Nine months ago, Libyans were celebrating in a square in central Tripoli. They renamed it Martyrs’ Square, in memory of the fighters who died in the revolution that ended 42 years of rule by Moammar Gadhafi.
Today, the square is busy with traffic and decorated with campaign posters for Saturday’s election.
Tripoli cafes are buzzing about the election. Student Amin Siyala is home for the summer from school in Britain.
“Stuff hasn’t become suddenly a lot better. That’s just truth right now. But obviously we know it will get better because there still needs to be time for the elections to happen and for a new government to come and bring change,” Siyala said.

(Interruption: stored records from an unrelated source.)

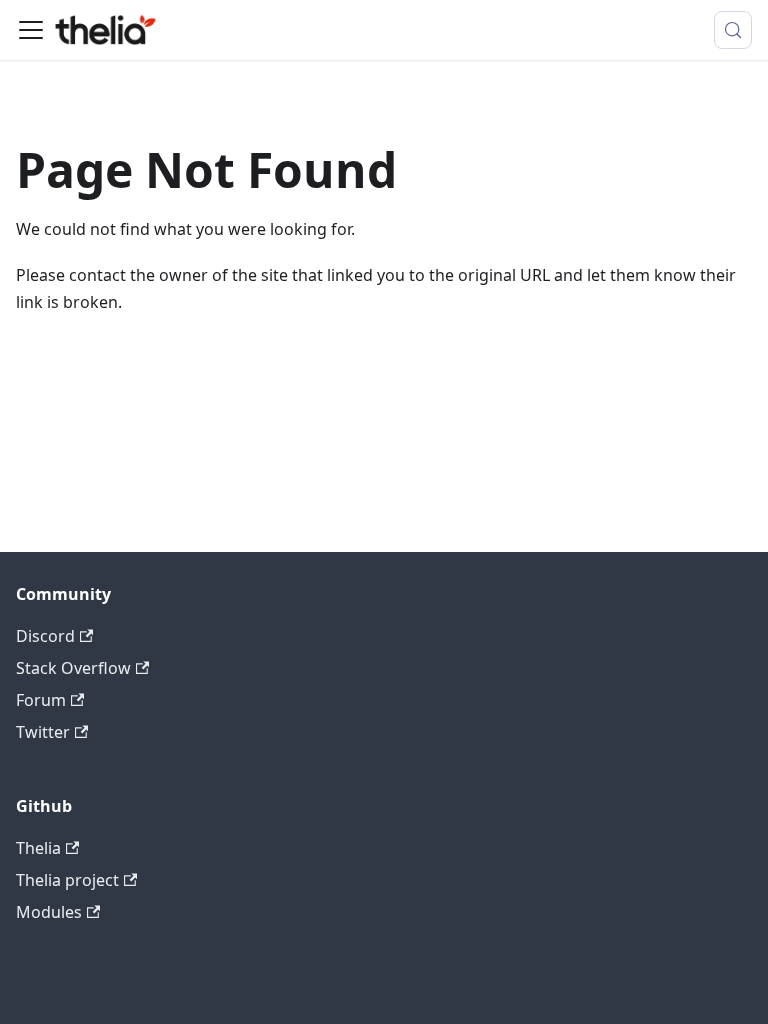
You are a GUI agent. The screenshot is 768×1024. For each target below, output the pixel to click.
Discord (45, 636)
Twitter (43, 732)
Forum (41, 700)
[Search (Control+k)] (733, 30)
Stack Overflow (73, 668)
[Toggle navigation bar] (31, 30)
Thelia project (67, 880)
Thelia (38, 848)
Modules (49, 912)
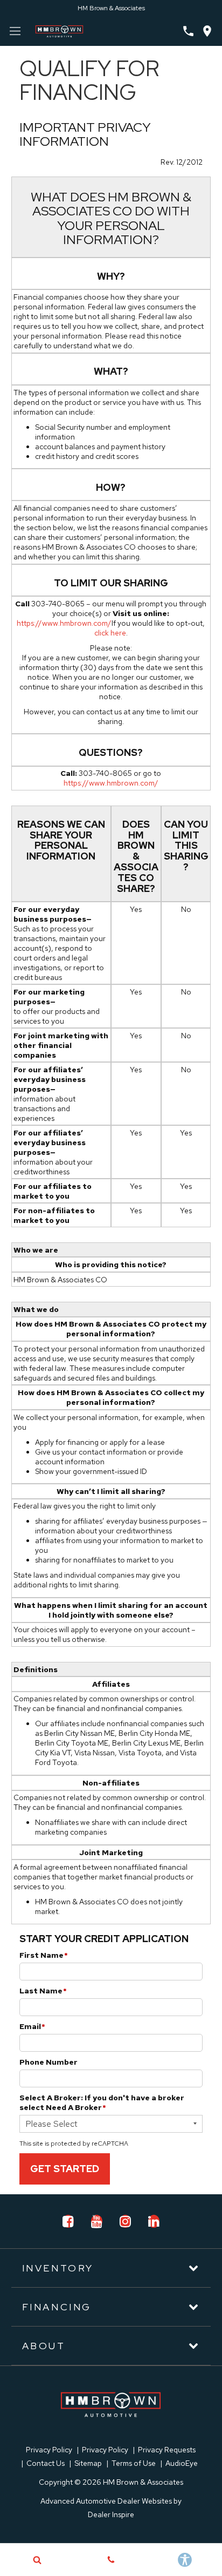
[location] (207, 31)
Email (32, 2026)
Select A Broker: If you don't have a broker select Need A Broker (101, 2102)
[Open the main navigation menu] (15, 31)
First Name (43, 1955)
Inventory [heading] (58, 2268)
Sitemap (88, 2463)
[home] (59, 30)
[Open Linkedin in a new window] (153, 2221)
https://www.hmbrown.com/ (64, 623)
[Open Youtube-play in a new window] (96, 2221)
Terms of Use (134, 2463)
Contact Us (45, 2463)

Not far away, at a more traditional cafe next to a Roman ruin, several older men also want to talk politics. Mohammed al-Hadi bin-Noba says many Libyans don’t really understand what they are voting for. But he says in a way that doesn’t matter. “The election is of secondary importance compared with the blood that has been spilled to make the revolution a success,” he said.
There are still concerns about security, amid tribal clashes, fighting among militias formed for the revolution, and regional disputes about power sharing. An Amnesty International report this week says those problems must be brought under control.
British analyst Anthony Skinner, at the Maplecroft risk assessment firm, shares the concern, but he told VOA via Skype the overall trajectory in Libya is positive.
“It’s inevitable that these various groups will want to ensure that their interests are protected. And they will continue to jockey for power. And unfortunately because of the level of armament and because the various militias have not been absorbed into the military, this will translate into further gun battles, I expect,” Skinner said.
But the problems are far from the minds of this family having a day out in Tripoli.
Dr. Mohammed Reda Mangoos and his wife Naima Al-Taher are excited about the vote, and the doctor remembers Libya’s last free election in 1952. “That day, I was about six years old. I still remember, like a dream. There was voting in my city. I still remember, like a dream. Now, we are proud to see this again,” Mangoos said.
“It’s enough for us that we see all the posters of the candidates all around, colors and faces from all kinds of personalities. It used to be just one picture of one man filled the whole area. You didn’t see anyone but Gadhafi,” Al-Taher said.
There are more than 140 parties and small factions campaigning for the election, and hundreds of independent candidates. Islamists are expected to do well, as is a secular group of officials who were involved in last year’s transition. But Libyans from all walks of life say the country will plot a moderate course regardless of who is elected.